Gandhi called his philosophy satyagraha. In the United States it has been called nonviolence, direct action, and civil disobedience. These terms are inadequate because they only denote specific techniques Gandhi used. However, for the purposes of this discussion, we will use nonviolence to designate the philosophy and resisters to designate those who adopt this philosophy and carry out its methods.
The basic principle of nonviolence is to seek negotiations. The goal of a nonviolent movement is to establish an atmosphere that leads to a successfully negotiated agreement and thereby establishes the basis for compromise in the settlement of future conflicts.
The first step in a nonviolent campaign is for the resisters to define the minimum terms that they would accept in negotiations. Their minimum demands must be precisely that; every effort should be made to ensure that all resisters and opponents clearly understand this, because once at the negotiation table, these demands must not be conceded. They should reflect the fundamental principle involved. The price of bus fare was irrelevant to the freedom riders. The right of each individual to choose where he wished to sit was fundamental to the recognition of the principle of equal treatment regardless of race.
There are pragmatic as well as philosophical reasons for demanding the minimum terms. A statement of maximum demands can put the opponent on the defensive, and perhaps make him feel that the resisters have mapped out a master plan for the future that affords little latitude for expressing his ideas and needs. He would then believe that negotiations would result in his being forced to capitulate rather than in his gaining an honorable agreement.
Too many demands may be confusing. Dissatisfaction and disunity can result if serious negotiations reveal that the leaders and participants have different priorities. Furthermore, the opponent might seek a solution to what he believes is the main point but which is only of marginal importance to the resisters, and thus end up disgusted when his efforts do not yield settlement. More important, the opponent must clearly understand that the resisters cannot be “bought off” by minor or irrelevant concessions that do not recognize the fundamental principles involved. Thus the minimum demands must be stated at the beginning, repeated continuously, and upheld throughout the negotiations. The resisters must not accept any settlement that fails to recognize these demands unless they become convinced their position is incorrect. If the resisters are purists, as Gandhi was, they will also refuse to abide by an agreement to which the opponent concedes (possibly out of frustration) if he is not convinced of the validity of the resisters’ position.

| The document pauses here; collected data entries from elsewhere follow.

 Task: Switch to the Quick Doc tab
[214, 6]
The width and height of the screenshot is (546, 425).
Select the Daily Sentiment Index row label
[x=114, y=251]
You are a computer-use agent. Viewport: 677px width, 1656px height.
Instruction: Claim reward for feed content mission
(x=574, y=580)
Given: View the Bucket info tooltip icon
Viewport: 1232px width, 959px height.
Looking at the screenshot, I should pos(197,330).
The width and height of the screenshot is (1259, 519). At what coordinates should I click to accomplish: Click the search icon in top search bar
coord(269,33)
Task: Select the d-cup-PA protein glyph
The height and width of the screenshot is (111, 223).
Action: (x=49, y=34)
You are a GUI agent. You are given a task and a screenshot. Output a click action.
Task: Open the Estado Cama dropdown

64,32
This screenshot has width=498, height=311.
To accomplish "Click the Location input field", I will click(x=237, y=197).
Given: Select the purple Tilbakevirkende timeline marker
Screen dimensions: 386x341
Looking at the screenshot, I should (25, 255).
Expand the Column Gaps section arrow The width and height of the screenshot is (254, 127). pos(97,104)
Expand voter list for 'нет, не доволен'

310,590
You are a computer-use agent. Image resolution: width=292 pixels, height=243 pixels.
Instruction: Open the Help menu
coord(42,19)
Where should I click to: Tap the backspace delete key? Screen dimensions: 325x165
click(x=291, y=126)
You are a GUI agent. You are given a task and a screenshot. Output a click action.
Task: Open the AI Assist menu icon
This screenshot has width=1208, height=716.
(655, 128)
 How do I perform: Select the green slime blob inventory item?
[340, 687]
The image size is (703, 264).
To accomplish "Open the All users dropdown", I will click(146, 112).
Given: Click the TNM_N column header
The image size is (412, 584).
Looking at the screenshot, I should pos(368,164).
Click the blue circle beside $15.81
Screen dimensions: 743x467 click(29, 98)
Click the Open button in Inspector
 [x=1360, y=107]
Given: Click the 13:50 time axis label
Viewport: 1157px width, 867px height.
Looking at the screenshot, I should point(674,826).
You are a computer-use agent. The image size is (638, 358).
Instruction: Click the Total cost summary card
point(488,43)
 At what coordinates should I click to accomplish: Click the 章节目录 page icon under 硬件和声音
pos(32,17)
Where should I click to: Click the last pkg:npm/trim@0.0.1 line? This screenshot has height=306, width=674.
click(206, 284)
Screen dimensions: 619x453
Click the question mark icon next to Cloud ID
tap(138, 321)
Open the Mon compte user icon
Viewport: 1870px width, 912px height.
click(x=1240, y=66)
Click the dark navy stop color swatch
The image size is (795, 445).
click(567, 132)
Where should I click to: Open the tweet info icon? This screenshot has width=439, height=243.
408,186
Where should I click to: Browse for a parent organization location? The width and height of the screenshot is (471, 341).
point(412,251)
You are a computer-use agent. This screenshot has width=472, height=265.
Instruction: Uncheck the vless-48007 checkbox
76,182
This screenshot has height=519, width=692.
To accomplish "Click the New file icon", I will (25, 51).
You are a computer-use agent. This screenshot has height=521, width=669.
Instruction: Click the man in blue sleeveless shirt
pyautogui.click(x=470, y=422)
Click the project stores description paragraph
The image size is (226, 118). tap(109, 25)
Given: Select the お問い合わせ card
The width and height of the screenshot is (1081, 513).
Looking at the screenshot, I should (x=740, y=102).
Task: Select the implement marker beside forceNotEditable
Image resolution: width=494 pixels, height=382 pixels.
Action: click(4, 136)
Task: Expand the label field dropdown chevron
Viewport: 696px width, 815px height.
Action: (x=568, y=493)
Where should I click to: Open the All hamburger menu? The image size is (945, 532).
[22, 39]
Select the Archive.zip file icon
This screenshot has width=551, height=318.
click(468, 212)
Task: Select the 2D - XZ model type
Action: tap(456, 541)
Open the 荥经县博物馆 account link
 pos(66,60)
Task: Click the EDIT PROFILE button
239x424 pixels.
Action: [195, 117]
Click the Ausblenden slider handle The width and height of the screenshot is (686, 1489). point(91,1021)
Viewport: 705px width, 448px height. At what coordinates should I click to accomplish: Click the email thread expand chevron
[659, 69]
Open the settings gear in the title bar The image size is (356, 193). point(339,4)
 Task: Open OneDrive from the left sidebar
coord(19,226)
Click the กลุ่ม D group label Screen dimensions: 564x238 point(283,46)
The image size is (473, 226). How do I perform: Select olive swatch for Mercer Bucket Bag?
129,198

Publicity about the movement and its objectives is essential for educating the opponent, the participants, and the public. Resisters should pursue publicity with unrelenting enthusiasm, either on their own using a duplicating or copying machine or through newspapers and national television. They must publish the objectives, the strategy, and the tactics of the campaign. Secrecy has no place in a nonviolent campaign; it serves only to destroy communications with the participants and invite suspicion from .the public and the opponent.
In a nonviolent campaign the opponent must always be informed ahead of time of the precise course of any action that is planned, for example, the exact route a demonstration intends to follow. This is particularly important if confrontation is likely since it reduces the possibility of violence through panic on either side. Of course, the authorities can thwart action by arresting resisters ahead of time, but plans that have been well publicized can arouse sympathy and attract support.
Publicity should also be understood as a form of communication that lays the groundwork for agreement. Until the opponent agrees to formal negotiations, publicity should be treated as a substitute. Honesty and accuracy are critical, as is the avoidance of any derogatory or slanderous statements. Insults from the opponent are best ignored. The movement will be judged by the honesty and fairness with which its case is presented.
The resisters’ communications should indicate that they are listening as well as talking and are willing to admit a mistake or miscalculation. These steps must be continued throughout the movement until final agreement is reached. They are the basic tools for airing differences and settling disputes within a democratic framework.
Such activities may evoke a violent response from authorities who hope to quell the movement quickly. They might also bring a sympathetic offer to negotiate. However, it is most likely they will bring no response at all. Most nonviolent groups are destroyed by neglect, not by action. Finding their proposals are ignored, not even dignified by a response or reaction, resisters become stifled and the movement dissolves. Perhaps this is why pacifism has been considered weak and ineffective in America. It is all too easy for frustration to lead to violence. When this happens the resisters have lost the initiative.
Keeping the Initiative
Gandhi’s most important contribution to the theory of nonviolence was his insistence that the resisters must keep the initiative at all times. While the opponent must be given ample opportunity to consider the proposals, he must not be allowed to ignore them. Gandhi fully understood that half the battle, indeed often the most difficult part of the battle, is to convince the opponent that he must deal with resisters. Even in using force the opponent becomes involved in a relationship with the movement and makes a commitment to resolving the issue.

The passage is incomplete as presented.